I may feel like things are OK, because I know which components play nicely together, and how they differentiate if they’re similar components… at least for the components I’ve heard of. For people out there who look at the diagram below in horror, the experience is much different. They end up longing for the old SSMS/Teradata/Oracle days, where everything was provided already integrated together on single billing. No wonder Microsoft are bringing out a tribute act. I’m a fairly risk-seeking person, not everyone in data is like this; many are risk-averse and are afraid to try new approaches at the risk of getting things wrong. We can’t avoid the fact that, in all likelihood, half of data folks and leaders are geared this way, we need to provide them with clarity and safety in choice.
If you want further evidence, there is not just one, but at least four VC-funded startups who make stacks from the large menu above and make sure they play nicely together. Why is it that I know of six different data orchestration tools? There is value in choice and there are great people working in this space, but there comes a point where we’re just adding future pixels to Matt’s face. Please, no more new orchestrators. We already have a legacy one, a good one, a pythonic one, a YAML one, a user-friendly one and another one open-sourced by another data tech darling.
There are many data consultancies who either recommend combinations from this menu, amalgamate them or both. I love and respect many people who run or work in this space, but they would also agree that it shouldn’t be so hard.
We blew up Airflow and are trying to kintsugi it. The golden lacquer was expected to be metadata, but we’re generating complexity in tooling quantity, creating an o(c^n) scale problem in terms of needing things to interface with each other.
As much as I don’t want to return to the days that Microsoft Fabric harks back to, we can’t ask data teams to pay for 20 separate tools - many would only pay for 5 at a maximum; especially where they are having to do the work to make them play well together.
This current generation of AI isn’t like the ML models of the past decade, which could be used for classification and regression. However, LLMs are excellent for interface use cases, from any language to any other language. Natural language A to natural language B, natural language to machine language and vice versa. I hope… I believe that AI with metadata, combined, is the golden lacquer.

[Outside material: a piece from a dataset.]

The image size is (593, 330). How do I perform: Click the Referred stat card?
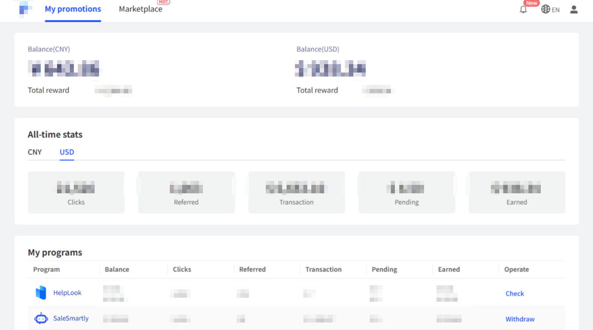186,192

As for the people and processes for Data, a lot of the problems here are also interfaces. Data team to stakeholder, hub to spoke, manager to team member, data team to company leadership etc. Clearly, I believe we can improve the first of these interfaces, but I wonder how AI could help with things like distribution of best practices and documentation across distributed data teams, helping stretched line managers aggregate information they’ve gathered over a year into a draft of a review, appraising the value a data team has given to their organisation…
AI being regulated into an oligopoly won’t help things:
As history has shown, us “baptists” can be “bootleggers” in sheep’s clothing.
Big AI companies should be allowed to build AI as fast and aggressively as they can – but not allowed to achieve regulatory capture, not allowed to establish a government-protect cartel that is insulated from market competition due to incorrect claims of AI risk. This will maximize the technological and societal payoff from the amazing capabilities of these companies, which are jewels of modern capitalism.